#### [Assignment]
Print the line where "Support (331, 25)" occurs and every line that follows it in the data below, ending with the last line, precisely as written.

[The data — start]

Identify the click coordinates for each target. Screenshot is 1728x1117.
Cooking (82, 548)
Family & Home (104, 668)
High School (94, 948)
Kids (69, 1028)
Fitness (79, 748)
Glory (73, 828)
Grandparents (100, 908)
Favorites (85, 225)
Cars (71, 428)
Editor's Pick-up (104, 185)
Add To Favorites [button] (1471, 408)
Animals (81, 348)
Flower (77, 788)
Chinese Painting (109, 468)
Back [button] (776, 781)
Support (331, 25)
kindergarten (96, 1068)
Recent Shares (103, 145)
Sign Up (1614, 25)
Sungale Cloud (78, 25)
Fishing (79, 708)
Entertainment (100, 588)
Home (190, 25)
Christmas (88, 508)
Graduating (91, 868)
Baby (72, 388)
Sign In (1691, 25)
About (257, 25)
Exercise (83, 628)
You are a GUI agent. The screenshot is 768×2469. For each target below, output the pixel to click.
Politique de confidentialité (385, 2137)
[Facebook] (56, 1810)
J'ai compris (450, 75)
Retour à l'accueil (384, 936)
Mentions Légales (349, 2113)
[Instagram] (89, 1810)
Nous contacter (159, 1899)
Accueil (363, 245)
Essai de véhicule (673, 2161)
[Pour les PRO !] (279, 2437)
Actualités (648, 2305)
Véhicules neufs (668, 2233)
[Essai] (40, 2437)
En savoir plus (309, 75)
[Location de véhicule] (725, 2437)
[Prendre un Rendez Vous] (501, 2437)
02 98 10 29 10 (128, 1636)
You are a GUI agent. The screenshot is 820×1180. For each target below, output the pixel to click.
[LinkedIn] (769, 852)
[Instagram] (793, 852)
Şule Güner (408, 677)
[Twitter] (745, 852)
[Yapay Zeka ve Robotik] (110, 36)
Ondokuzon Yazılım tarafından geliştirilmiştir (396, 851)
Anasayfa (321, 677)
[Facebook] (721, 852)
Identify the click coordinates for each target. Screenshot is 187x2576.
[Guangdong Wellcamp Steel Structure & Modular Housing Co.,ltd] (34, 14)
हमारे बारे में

[The data — finish]

#### [Answer for the task]
Support (331, 25)
kindergarten (96, 1068)
Recent Shares (103, 145)
Sign Up (1614, 25)
Sungale Cloud (78, 25)
Fishing (79, 708)
Entertainment (100, 588)
Home (190, 25)
Christmas (88, 508)
Graduating (91, 868)
Baby (72, 388)
Sign In (1691, 25)
About (257, 25)
Exercise (83, 628)
You are a GUI agent. The screenshot is 768×2469. For each target below, output the pixel to click.
Politique de confidentialité (385, 2137)
[Facebook] (56, 1810)
J'ai compris (450, 75)
Retour à l'accueil (384, 936)
Mentions Légales (349, 2113)
[Instagram] (89, 1810)
Nous contacter (159, 1899)
Accueil (363, 245)
Essai de véhicule (673, 2161)
[Pour les PRO !] (279, 2437)
Actualités (648, 2305)
Véhicules neufs (668, 2233)
[Essai] (40, 2437)
En savoir plus (309, 75)
[Location de véhicule] (725, 2437)
[Prendre un Rendez Vous] (501, 2437)
02 98 10 29 10 (128, 1636)
You are a GUI agent. The screenshot is 820×1180. For each target below, output the pixel to click.
[LinkedIn] (769, 852)
[Instagram] (793, 852)
Şule Güner (408, 677)
[Twitter] (745, 852)
[Yapay Zeka ve Robotik] (110, 36)
Ondokuzon Yazılım tarafından geliştirilmiştir (396, 851)
Anasayfa (321, 677)
[Facebook] (721, 852)
Identify the click coordinates for each target. Screenshot is 187x2576.
[Guangdong Wellcamp Steel Structure & Modular Housing Co.,ltd] (34, 14)
हमारे बारे में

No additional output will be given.